- **WORK TO COMPLETE**
Each entry is to be retyped exactly as it appears, and each image is to be dropped.

[Opening RECORD SET section]

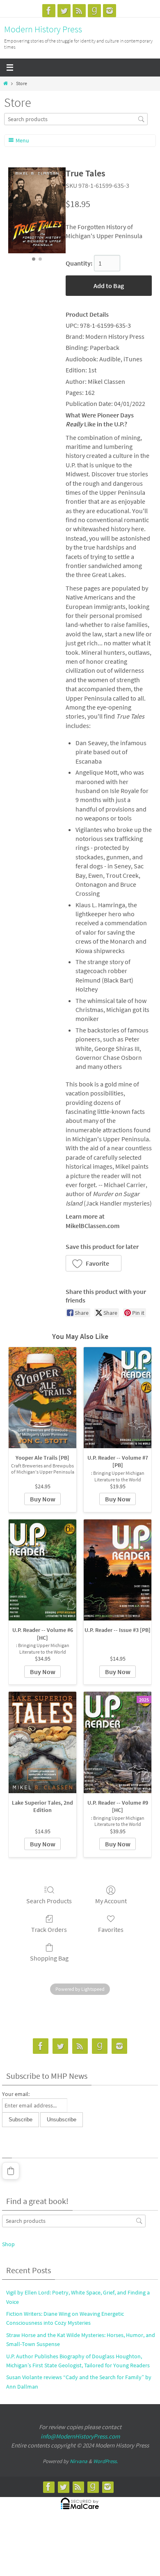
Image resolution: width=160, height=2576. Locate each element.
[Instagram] (109, 10)
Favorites (110, 1929)
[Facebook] (48, 10)
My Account (111, 1901)
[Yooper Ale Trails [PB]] (42, 1397)
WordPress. (105, 2461)
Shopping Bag (49, 1958)
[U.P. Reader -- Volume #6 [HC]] (42, 1569)
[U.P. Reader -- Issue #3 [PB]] (117, 1569)
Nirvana (78, 2461)
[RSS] (79, 10)
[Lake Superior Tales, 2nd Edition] (42, 1742)
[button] (93, 1263)
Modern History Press (43, 29)
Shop (8, 2244)
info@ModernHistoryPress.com (80, 2436)
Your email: (16, 2094)
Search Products (49, 1901)
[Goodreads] (94, 10)
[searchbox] (76, 119)
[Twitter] (64, 10)
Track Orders (49, 1929)
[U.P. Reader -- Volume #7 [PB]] (117, 1397)
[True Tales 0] (37, 210)
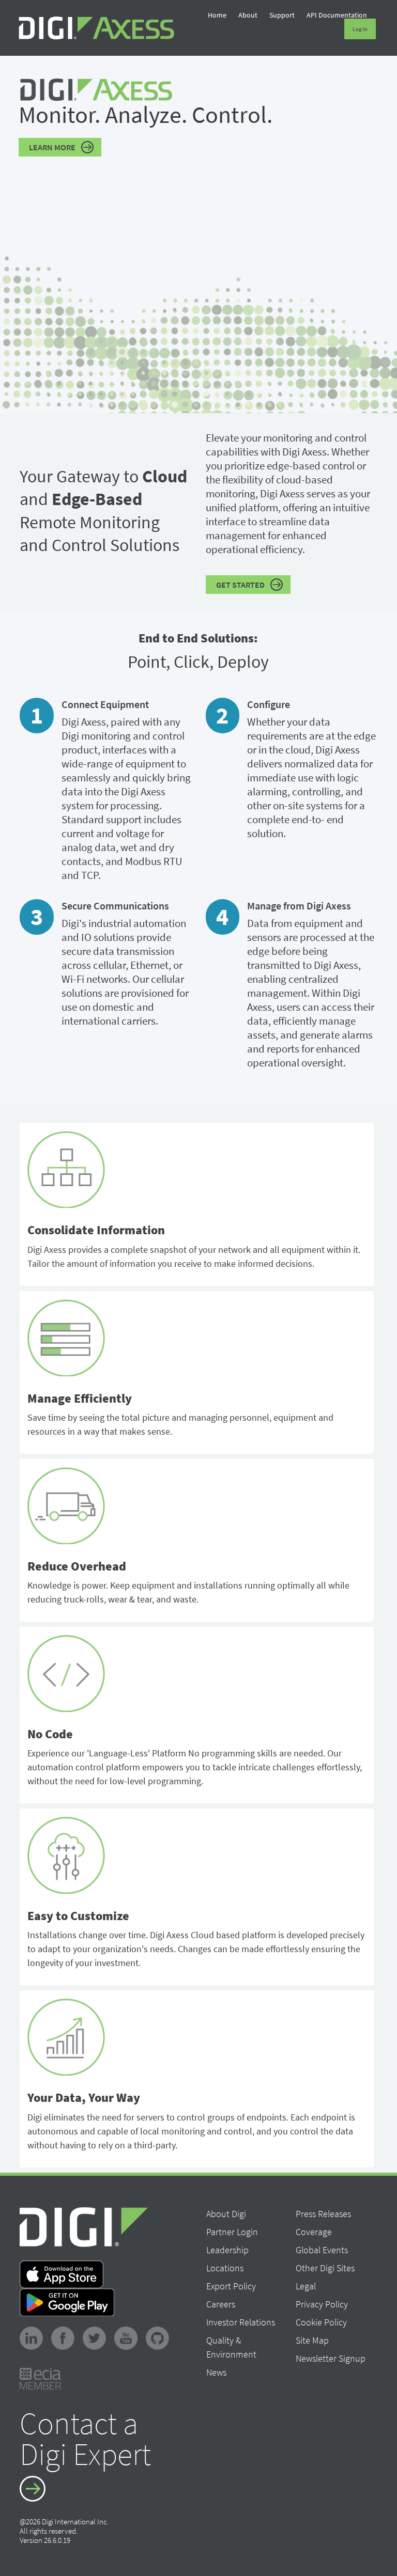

[Closing RECORD SET section]

- **RESPONSE AREA**
Image resolution: width=160, height=2576. Locate each element.
[Instagram] (109, 10)
Favorites (110, 1929)
[Facebook] (48, 10)
My Account (111, 1901)
[Yooper Ale Trails [PB]] (42, 1397)
WordPress. (105, 2461)
Shopping Bag (49, 1958)
[U.P. Reader -- Volume #6 [HC]] (42, 1569)
[U.P. Reader -- Issue #3 [PB]] (117, 1569)
Nirvana (78, 2461)
[RSS] (79, 10)
[Lake Superior Tales, 2nd Edition] (42, 1742)
[button] (93, 1263)
Modern History Press (43, 29)
Shop (8, 2244)
info@ModernHistoryPress.com (80, 2436)
Your email: (16, 2094)
Search Products (49, 1901)
[Goodreads] (94, 10)
[searchbox] (76, 119)
[Twitter] (64, 10)
Track Orders (49, 1929)
[U.P. Reader -- Volume #7 [PB]] (117, 1397)
[True Tales 0] (37, 210)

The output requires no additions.